Veille de course, la météo s’annonce compliquée, le parcours change et je réalise que je vais me retrouver confronter à cette même ascension infernale qu’en 2024 sur la MCC.
Mes doutes s’installent et campent toute la nuit dans mon esprit. Je sens mon dos fragile ces derniers mois et me demande sérieusement si je vais tenir physiquement.
Mon dos fatigué par mon déséquilibre quotidien va-t-il supporter cette montée de 4 heures que je connais sans un soupçon de plat? J’ai du mal à savoir comment mon corps va supporter mais ce que je sais par-dessus tout est que je ne supporterai pas de ne pas passer la ligne d’arrivée.
Je me recentre et m’endors, prête à prendre le départ de cette course pour m’offrir plaisir et délivrance.

Départ de l’OCC
Jour J, comme chaque départ de course, c’est un moment gorgé d’émotions, un rendez-vous avec moi-même. Je me retrouve dans ce sas de départ au milieu de tous ces coureurs, qui sont eux aussi venus se challenger pour une quête qui leur est propre.
Je laisse mes larmes s’inviter à la fête, larmes de joie immense d’être là, larmes d’épuisement après tout ce chemin parcouru, après ce combat contre moi-même, contre les autres, combat contre cette différence avec qui je tente de cohabiter, chaque jour un peu mieux.
Notre cohabitation a bien progressé et nous sommes prêtes, ma différence et moi à s’élancer sur ces 60 km à travers les magnifiques sentiers d’Orsières, Champex et Chamonix.

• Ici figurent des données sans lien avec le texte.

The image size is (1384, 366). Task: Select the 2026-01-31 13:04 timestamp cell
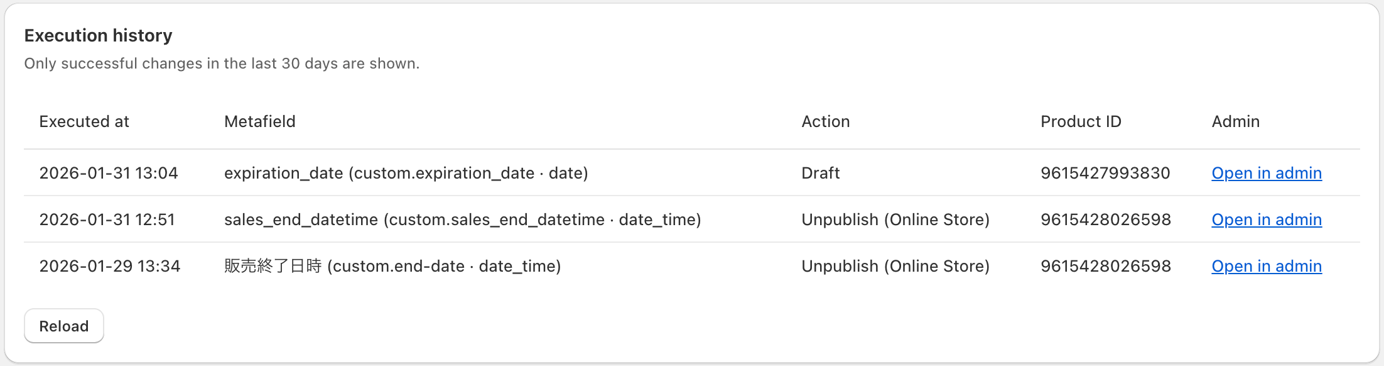[x=109, y=173]
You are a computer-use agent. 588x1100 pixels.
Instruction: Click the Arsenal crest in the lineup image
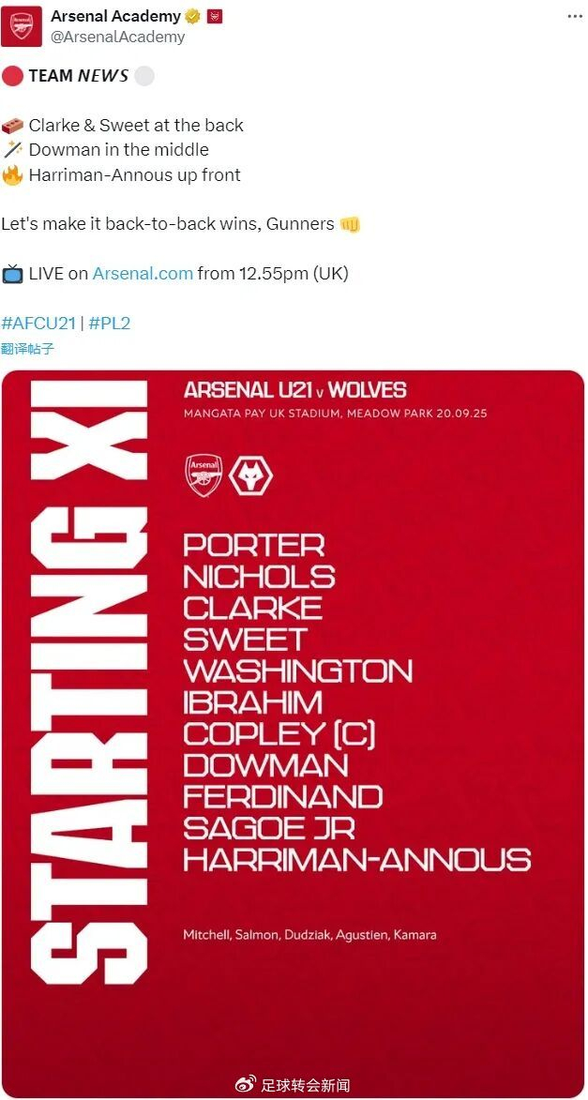204,475
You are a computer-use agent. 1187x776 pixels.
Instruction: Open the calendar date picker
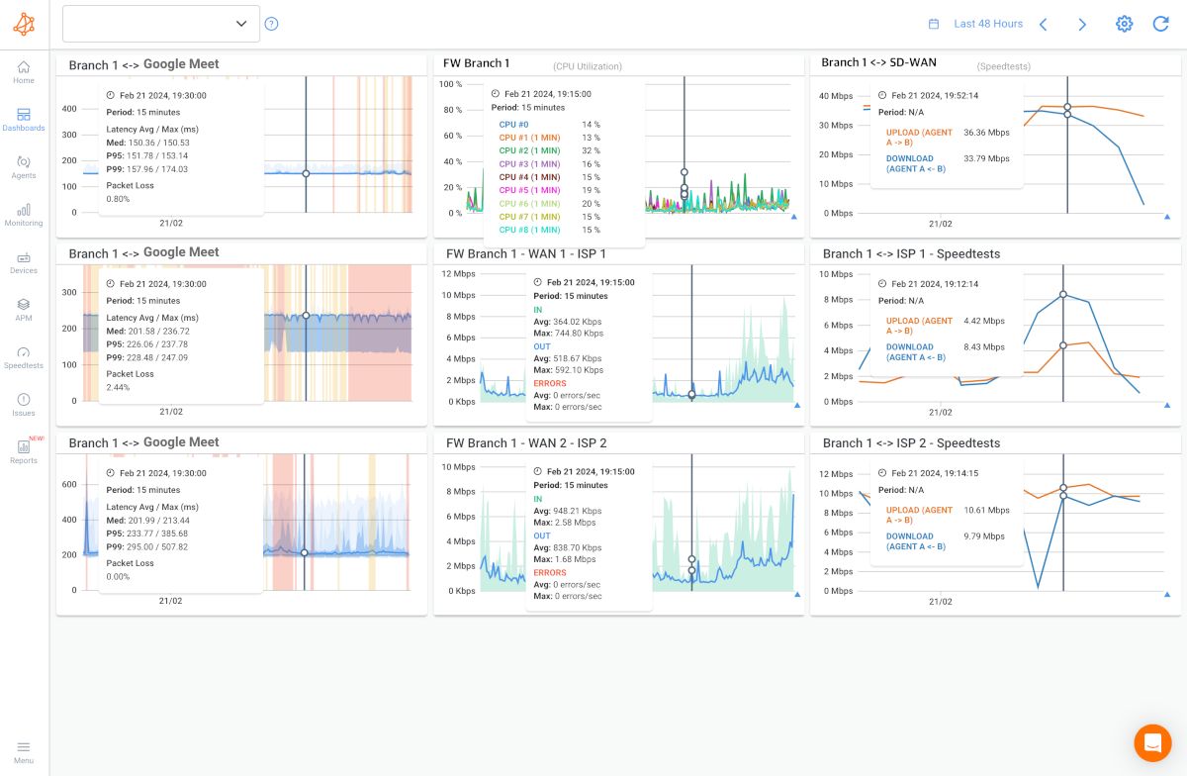[x=933, y=22]
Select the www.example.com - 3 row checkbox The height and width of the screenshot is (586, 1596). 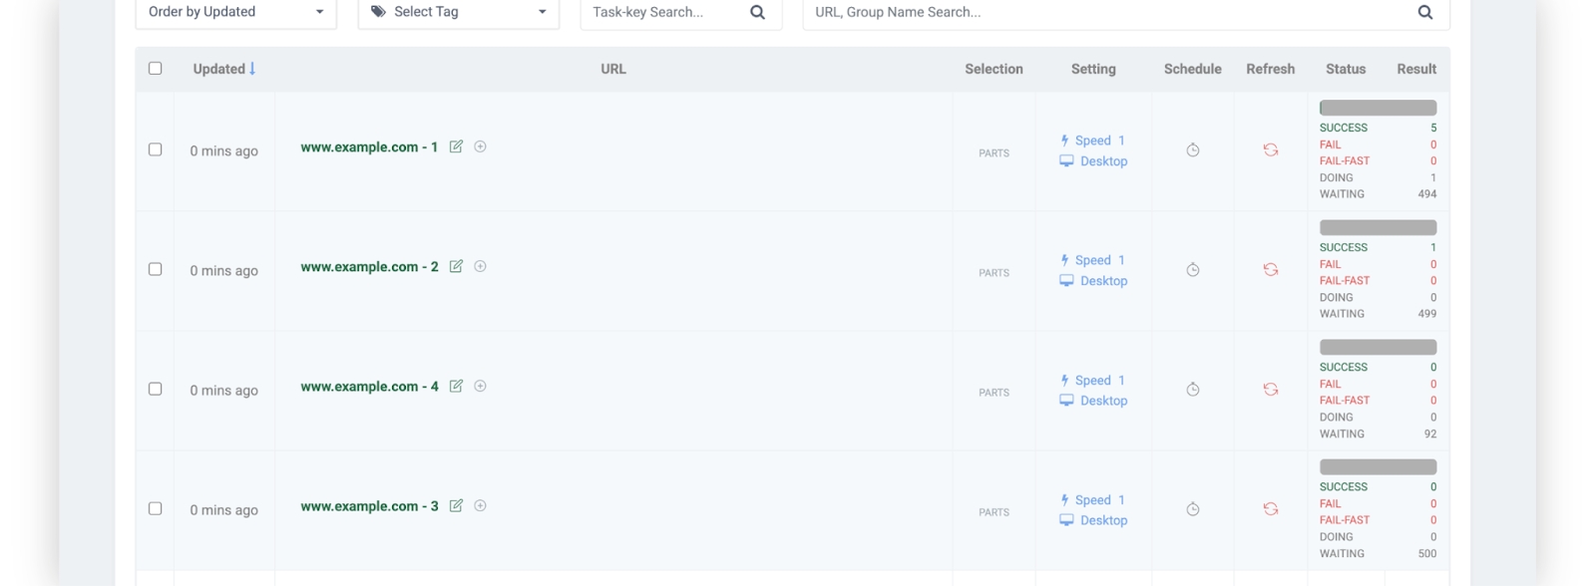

Premiers kilomètres sur l’OCC
Je déroule les premiers kilomètres jusqu’aux premières descentes. Descentes très raides, sentiers très étroits et techniques. Rien de surprenant me dis-je, tu es en montagne Claire !
Je suis malgré tout surprise par mon fort déséquilibre mettant très rapidement mon corps à l’épreuve. Torsions, peur de tomber, peur de me blesser, capital confiance proche du néant.

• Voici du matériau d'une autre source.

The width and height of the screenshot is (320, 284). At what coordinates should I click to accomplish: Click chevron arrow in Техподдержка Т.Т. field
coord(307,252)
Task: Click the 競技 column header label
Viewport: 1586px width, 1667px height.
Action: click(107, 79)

Ce sont dans ces moments bien précis que le sport nous rappelle sa capacité extraordinaire à nous faire aller plus loin, à nous dépasser quoiqu’il arrive. Je suis rapidement ramenée aux fondamentaux que de la course à pied nous apporte.
Quelle que soit ta souffrance,
Quelle que soit la difficulté traversée,
Quel que soit le challenge, tu y vas, tu te donnes et tu vas chercher en toi, toutes les ressources pour laisser briller ton mental.
Montée du col de la Balme
Ces fondamentaux, je me les applique sans modération. J’enchaine alors ces kilomètres raides, concentrée, tellement concentrée que j’en oublie de m’alimenter pendant 25 bornes… Je me retrouve au pied de cette montée que je redoute tant en zone rouge. Energie au point mort, mal au cœur, crampes aux cuisses. Pour la 1ère fois en cinq 5 ans de course à pied, je me demande comment faire pour aller au bout ?!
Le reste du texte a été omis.